肝脏缺血-再灌注后热休克蛋白70mRNA的表达

目的 :探讨缺血—再灌注后大鼠肝脏热休克蛋白 (HSP) 70mRNA的表达规律。方法 :通过已建立的大鼠肝脏缺血—再灌注模型 ,应用人HSP 70cDNA ,采用dotblot杂交 ,观察缺血—再灌注后大鼠肝脏HSP 70mRNA的表达。结果 :肝脏缺血 15min ,3 0min再灌注后没有HSP 70mRNA的表达 ,缺血 60min再灌注 2h伴有HSP 70mRNA的表达 ,高水平HSP 70mRNA的表达持续到再灌注 12h ,以再灌注 4h表达水平为最高。缺血 12 0min再灌注 2h ,HSP 70mRNA升高 ,高水平表达维持 4h ,再灌注 12hHSP 70mRNA消失。结论 :肝脏缺血—再灌注后可以诱导HSP 70mRNA的表达 ,必要的缺血时间所造成的肝脏损伤是HSP基因激活的基础 ,再灌注期间氧自由基的释放可能是其表达增加的原因。

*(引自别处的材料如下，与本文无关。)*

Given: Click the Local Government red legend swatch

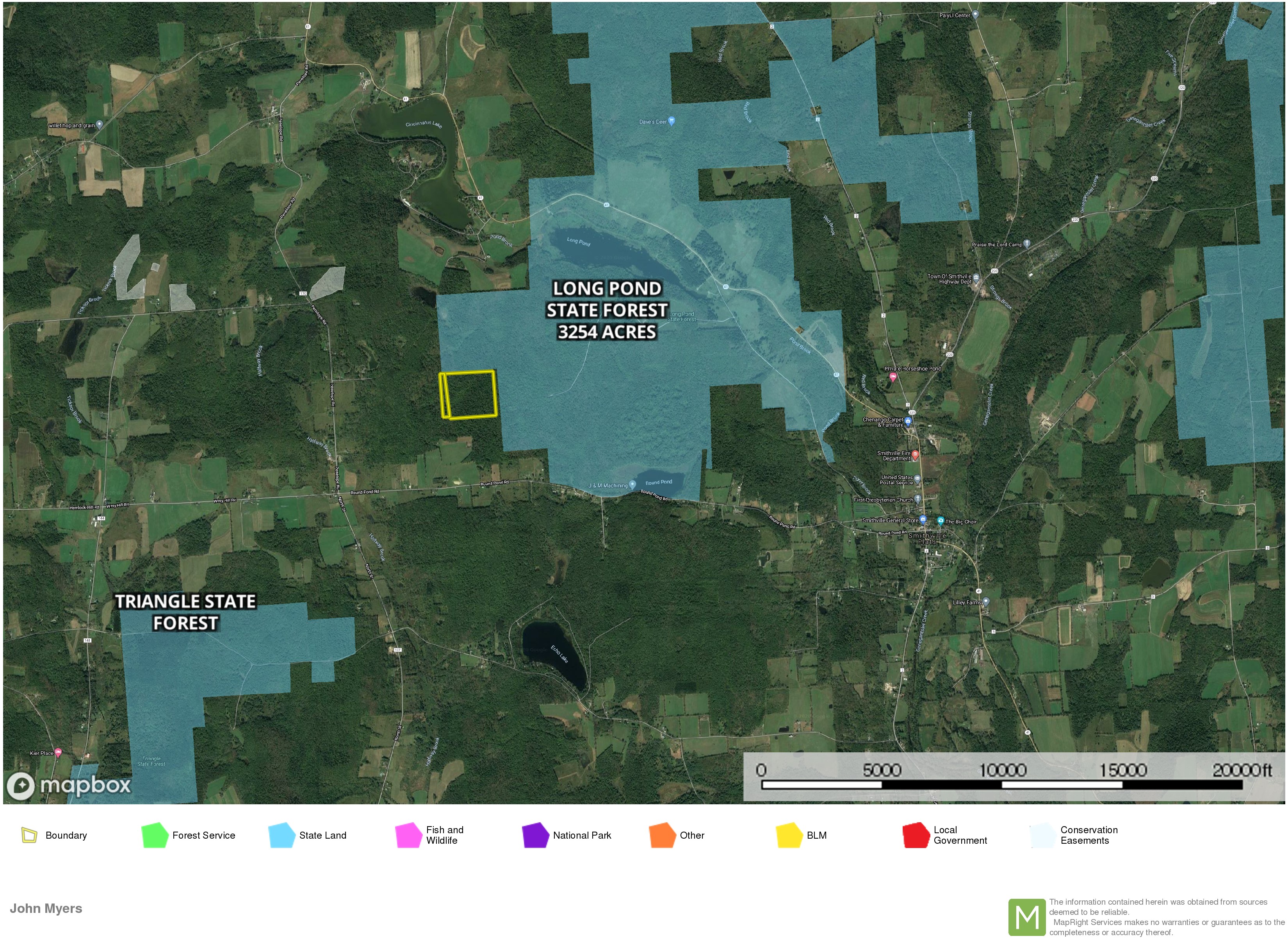Looking at the screenshot, I should pos(916,836).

Expression of Heat Shock Protein(HSP) 70mRNA in Ischemic-Reperfused Rat Liver

Objective: To explore the expression of heat shock protein 70mRNA in ischemic-reperfused rat liver. Methods: Changes in heat shock protein 70mRNA of rat liver were studied by dot blot hybridization using the ischemic-reperfused model of rat liver. Results: Short periods (15 or 30min) of liver ischemia was never followed by induction of HSP 70 genes after reestablishment of blood supply. Expression of HSP 70mRNA was found when 60min ischemia was followed by 2h blood reperfusion. High level HSP 70mRNA was maintained for the next 12h at least. Maximal induction of HSP 70mRNA occurred at 4h. The expression of HSP 70mRNA was increased at 2h of blood reperfusion after 120 minutes of ischemia. High level HSP 70mRNA expression was maintained for 4h. HSP 70mRNA disappeared completely 12h after restoration of the blood supply. Conclusion: The results indicate that blood reperfusion after temporary liver ischemia induces the expression of heat shock genes. The cell damage resulting from a certain duration of ischemia before reperfusion is essential for activation of heat shock genes. The possible reason of increases in HSP 70mRNA expression may be the release of oxygen free radicals during reperfusion.